On a la sensation que le trial se cherche encore…
Le problème qui se pose est relativement simple. On arrive à la limite du système. La base du sport est le vélo. Ce qui est compliqué, c’est qu’on bascule très rapidement sur le côté sport mécanique. Pour une partie des pratiquants, cela ne pose pas de problème. Mais le grand public et la majeure partie des pratiquants sont des gens qui veulent simplement aller faire du vélo dans la nature. Quand on commence à proposer des mobylettes, les gens ne se reconnaissent pas là-dedans. C’est pour cette raison que cette mouvance du VTT qui existe et qui est justifiable aura de toute façon toujours des difficultés et ne se trouvera jamais vraiment, car c’est trop élitiste et trop compliqué. Ce que je dis n’est pas péjoratif, car je considère que cette branche est importante. Mais on se rapproche du côté mécanique de ce sport-là, et on arrive donc à des limites. Ils ont du mal à trouver leur format, car d’eux-mêmes ils se mettent en marge. C’est ce qui est compliqué à gérer.

Quels sont les personnages qui t’ont marqué ?

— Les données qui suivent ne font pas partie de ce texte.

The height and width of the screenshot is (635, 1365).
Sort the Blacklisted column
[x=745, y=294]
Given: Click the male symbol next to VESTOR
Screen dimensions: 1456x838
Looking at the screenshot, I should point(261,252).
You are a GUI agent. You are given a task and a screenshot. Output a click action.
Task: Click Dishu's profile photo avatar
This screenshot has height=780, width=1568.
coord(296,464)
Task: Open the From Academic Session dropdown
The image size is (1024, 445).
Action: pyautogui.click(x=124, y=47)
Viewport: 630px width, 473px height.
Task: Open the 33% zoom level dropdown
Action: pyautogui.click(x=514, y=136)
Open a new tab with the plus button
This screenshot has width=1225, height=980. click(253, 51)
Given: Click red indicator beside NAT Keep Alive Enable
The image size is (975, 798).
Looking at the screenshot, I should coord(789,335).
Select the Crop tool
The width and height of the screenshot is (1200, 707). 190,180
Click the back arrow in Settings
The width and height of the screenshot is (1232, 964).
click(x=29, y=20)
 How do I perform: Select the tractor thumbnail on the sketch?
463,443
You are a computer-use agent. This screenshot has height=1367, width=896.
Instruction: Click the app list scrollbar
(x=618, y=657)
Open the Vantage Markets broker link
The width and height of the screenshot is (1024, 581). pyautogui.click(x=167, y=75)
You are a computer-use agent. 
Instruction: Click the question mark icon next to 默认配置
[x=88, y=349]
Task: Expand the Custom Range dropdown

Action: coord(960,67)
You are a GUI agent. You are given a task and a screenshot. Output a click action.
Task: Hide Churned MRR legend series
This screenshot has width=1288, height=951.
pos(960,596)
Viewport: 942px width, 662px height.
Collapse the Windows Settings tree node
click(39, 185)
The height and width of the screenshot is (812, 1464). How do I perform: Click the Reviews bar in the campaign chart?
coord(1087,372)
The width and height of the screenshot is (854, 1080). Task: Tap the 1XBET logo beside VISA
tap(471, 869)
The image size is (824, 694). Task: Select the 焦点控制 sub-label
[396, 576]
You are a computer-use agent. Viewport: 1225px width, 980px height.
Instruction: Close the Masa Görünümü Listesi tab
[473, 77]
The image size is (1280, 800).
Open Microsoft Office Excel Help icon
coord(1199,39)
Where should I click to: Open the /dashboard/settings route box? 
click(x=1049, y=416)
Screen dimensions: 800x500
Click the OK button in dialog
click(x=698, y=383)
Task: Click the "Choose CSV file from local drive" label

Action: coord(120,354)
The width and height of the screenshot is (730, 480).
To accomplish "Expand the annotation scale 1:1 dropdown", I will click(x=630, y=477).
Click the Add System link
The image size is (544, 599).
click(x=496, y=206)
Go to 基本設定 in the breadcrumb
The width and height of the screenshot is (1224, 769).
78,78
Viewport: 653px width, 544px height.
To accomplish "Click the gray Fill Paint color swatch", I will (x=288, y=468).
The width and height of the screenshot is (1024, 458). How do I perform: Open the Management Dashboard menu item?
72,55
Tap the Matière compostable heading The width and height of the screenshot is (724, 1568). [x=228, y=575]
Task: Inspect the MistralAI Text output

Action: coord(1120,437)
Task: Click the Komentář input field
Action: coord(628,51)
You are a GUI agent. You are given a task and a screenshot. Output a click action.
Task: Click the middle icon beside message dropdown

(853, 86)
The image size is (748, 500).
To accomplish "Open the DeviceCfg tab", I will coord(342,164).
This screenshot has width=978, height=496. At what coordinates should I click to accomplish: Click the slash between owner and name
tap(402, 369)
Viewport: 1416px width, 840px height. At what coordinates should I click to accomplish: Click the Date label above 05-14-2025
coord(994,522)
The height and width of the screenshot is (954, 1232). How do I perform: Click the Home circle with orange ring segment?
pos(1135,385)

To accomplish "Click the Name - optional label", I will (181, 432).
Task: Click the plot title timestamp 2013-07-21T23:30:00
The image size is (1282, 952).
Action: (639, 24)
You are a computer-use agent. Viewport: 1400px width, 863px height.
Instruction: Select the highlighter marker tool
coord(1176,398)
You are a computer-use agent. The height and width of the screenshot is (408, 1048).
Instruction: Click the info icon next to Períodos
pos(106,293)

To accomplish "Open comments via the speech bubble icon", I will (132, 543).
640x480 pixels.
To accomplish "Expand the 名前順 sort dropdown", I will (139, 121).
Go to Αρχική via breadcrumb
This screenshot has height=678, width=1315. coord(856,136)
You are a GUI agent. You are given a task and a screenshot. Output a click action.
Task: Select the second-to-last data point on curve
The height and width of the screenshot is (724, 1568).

Nous étions un si petit monde au départ qui essayait de faire son trou dans le grand monde du cyclisme !  Tous les grands noms des débuts comme les Hosotte, les Eglin, les Taillefer, les Roman, les Commençal, sont tous des gens qui ont commencé avec passion, avec leur cœur et avec leurs tripes. Ce sont des gens qu’on ne peut pas oublier. Il y a peut-être des gens qui ont plus marqué que d’autres car ils étaient plus mis en avant, mais tout le monde a compté ! Tous ces gens-là y ont cru et ont permis de faire de grandes choses. C’est un univers très jeune. Nous sommes des quadras et pourtant nous sommes à l’origine du truc. Il y a un tel gap entre aujourd’hui et il y a 30 ans ! C’est pour cette raison que je ne veux mettre personne en avant. Certains l’ont été sportivement parlant. Je vais parler de Max Commençal qui est un incontournable du début, mais tout le monde a travaillé. Certains ont fait des efforts colossaux. Certains ont même perdu de l’argent. J’insiste, tous les gens du début du VTT ont apporté leur pierre à l’édifice. Tout le monde était là dans le même but : construire l’univers du VTT. Si on est aujourd’hui l’une des nations leaders du VTT, ce n’est pas pour rien. C’est parce que tous ces gens ont posé des bases saines sur un marché qui était excessivement difficile, vu l’omniprésence du vélo de route.